▸ **Raw records**:
------------

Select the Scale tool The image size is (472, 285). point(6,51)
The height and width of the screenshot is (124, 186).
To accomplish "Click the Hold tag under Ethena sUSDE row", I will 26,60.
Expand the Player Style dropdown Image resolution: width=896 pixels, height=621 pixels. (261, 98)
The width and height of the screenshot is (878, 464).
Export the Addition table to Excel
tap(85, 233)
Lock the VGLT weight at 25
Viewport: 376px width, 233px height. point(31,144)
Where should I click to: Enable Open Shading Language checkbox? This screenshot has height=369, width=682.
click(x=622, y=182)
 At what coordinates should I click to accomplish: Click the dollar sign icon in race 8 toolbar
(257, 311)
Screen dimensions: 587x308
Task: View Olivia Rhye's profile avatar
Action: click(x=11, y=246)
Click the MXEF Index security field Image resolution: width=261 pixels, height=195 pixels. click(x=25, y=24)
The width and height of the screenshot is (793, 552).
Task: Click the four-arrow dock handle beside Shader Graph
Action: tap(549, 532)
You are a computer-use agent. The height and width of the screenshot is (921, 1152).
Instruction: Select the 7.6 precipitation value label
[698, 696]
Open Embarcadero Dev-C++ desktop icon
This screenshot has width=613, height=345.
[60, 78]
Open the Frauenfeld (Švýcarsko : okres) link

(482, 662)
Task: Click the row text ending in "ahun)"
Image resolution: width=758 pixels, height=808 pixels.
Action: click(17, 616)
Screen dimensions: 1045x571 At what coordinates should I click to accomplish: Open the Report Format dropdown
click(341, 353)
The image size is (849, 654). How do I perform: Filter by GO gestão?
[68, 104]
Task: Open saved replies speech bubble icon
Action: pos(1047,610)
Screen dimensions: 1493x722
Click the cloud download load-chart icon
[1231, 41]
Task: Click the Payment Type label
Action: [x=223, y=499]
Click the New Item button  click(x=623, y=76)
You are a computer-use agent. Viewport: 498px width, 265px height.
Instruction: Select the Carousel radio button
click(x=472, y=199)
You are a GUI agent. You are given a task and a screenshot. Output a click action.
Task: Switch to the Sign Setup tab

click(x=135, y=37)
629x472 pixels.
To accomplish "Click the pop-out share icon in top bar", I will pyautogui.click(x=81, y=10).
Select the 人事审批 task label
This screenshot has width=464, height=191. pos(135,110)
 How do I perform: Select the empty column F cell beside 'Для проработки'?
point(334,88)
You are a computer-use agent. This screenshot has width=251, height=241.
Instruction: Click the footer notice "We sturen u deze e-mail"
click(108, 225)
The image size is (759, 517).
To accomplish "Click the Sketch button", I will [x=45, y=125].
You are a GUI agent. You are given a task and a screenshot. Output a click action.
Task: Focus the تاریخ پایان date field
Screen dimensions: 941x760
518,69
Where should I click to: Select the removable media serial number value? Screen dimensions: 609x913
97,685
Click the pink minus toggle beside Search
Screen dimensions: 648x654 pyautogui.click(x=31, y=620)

------------

▸ **Written instruction**:
Rewrite all of the data above, changing every "computer-use agent" to "screen-control agent" and leaving everything else as it is.

▸ **Exercise result**:
Select the Scale tool The image size is (472, 285). point(6,51)
The height and width of the screenshot is (124, 186).
To accomplish "Click the Hold tag under Ethena sUSDE row", I will 26,60.
Expand the Player Style dropdown Image resolution: width=896 pixels, height=621 pixels. (261, 98)
The width and height of the screenshot is (878, 464).
Export the Addition table to Excel
tap(85, 233)
Lock the VGLT weight at 25
Viewport: 376px width, 233px height. point(31,144)
Where should I click to: Enable Open Shading Language checkbox? This screenshot has height=369, width=682.
click(x=622, y=182)
 At what coordinates should I click to accomplish: Click the dollar sign icon in race 8 toolbar
(257, 311)
Screen dimensions: 587x308
Task: View Olivia Rhye's profile avatar
Action: click(x=11, y=246)
Click the MXEF Index security field Image resolution: width=261 pixels, height=195 pixels. click(x=25, y=24)
The width and height of the screenshot is (793, 552).
Task: Click the four-arrow dock handle beside Shader Graph
Action: tap(549, 532)
You are a screen-control agent. The height and width of the screenshot is (921, 1152).
Instruction: Select the 7.6 precipitation value label
[698, 696]
Open Embarcadero Dev-C++ desktop icon
This screenshot has width=613, height=345.
[60, 78]
Open the Frauenfeld (Švýcarsko : okres) link

(482, 662)
Task: Click the row text ending in "ahun)"
Image resolution: width=758 pixels, height=808 pixels.
Action: click(17, 616)
Screen dimensions: 1045x571 At what coordinates should I click to accomplish: Open the Report Format dropdown
click(341, 353)
The image size is (849, 654). How do I perform: Filter by GO gestão?
[68, 104]
Task: Open saved replies speech bubble icon
Action: pos(1047,610)
Screen dimensions: 1493x722
Click the cloud download load-chart icon
[1231, 41]
Task: Click the Payment Type label
Action: [x=223, y=499]
Click the New Item button  click(x=623, y=76)
You are a screen-control agent. Viewport: 498px width, 265px height.
Instruction: Select the Carousel radio button
click(x=472, y=199)
You are a GUI agent. You are given a task and a screenshot. Output a click action.
Task: Switch to the Sign Setup tab

click(x=135, y=37)
629x472 pixels.
To accomplish "Click the pop-out share icon in top bar", I will pyautogui.click(x=81, y=10).
Select the 人事审批 task label
This screenshot has width=464, height=191. pos(135,110)
 How do I perform: Select the empty column F cell beside 'Для проработки'?
point(334,88)
You are a screen-control agent. This screenshot has width=251, height=241.
Instruction: Click the footer notice "We sturen u deze e-mail"
click(108, 225)
The image size is (759, 517).
To accomplish "Click the Sketch button", I will [x=45, y=125].
You are a GUI agent. You are given a task and a screenshot. Output a click action.
Task: Focus the تاریخ پایان date field
Screen dimensions: 941x760
518,69
Where should I click to: Select the removable media serial number value? Screen dimensions: 609x913
97,685
Click the pink minus toggle beside Search
Screen dimensions: 648x654 pyautogui.click(x=31, y=620)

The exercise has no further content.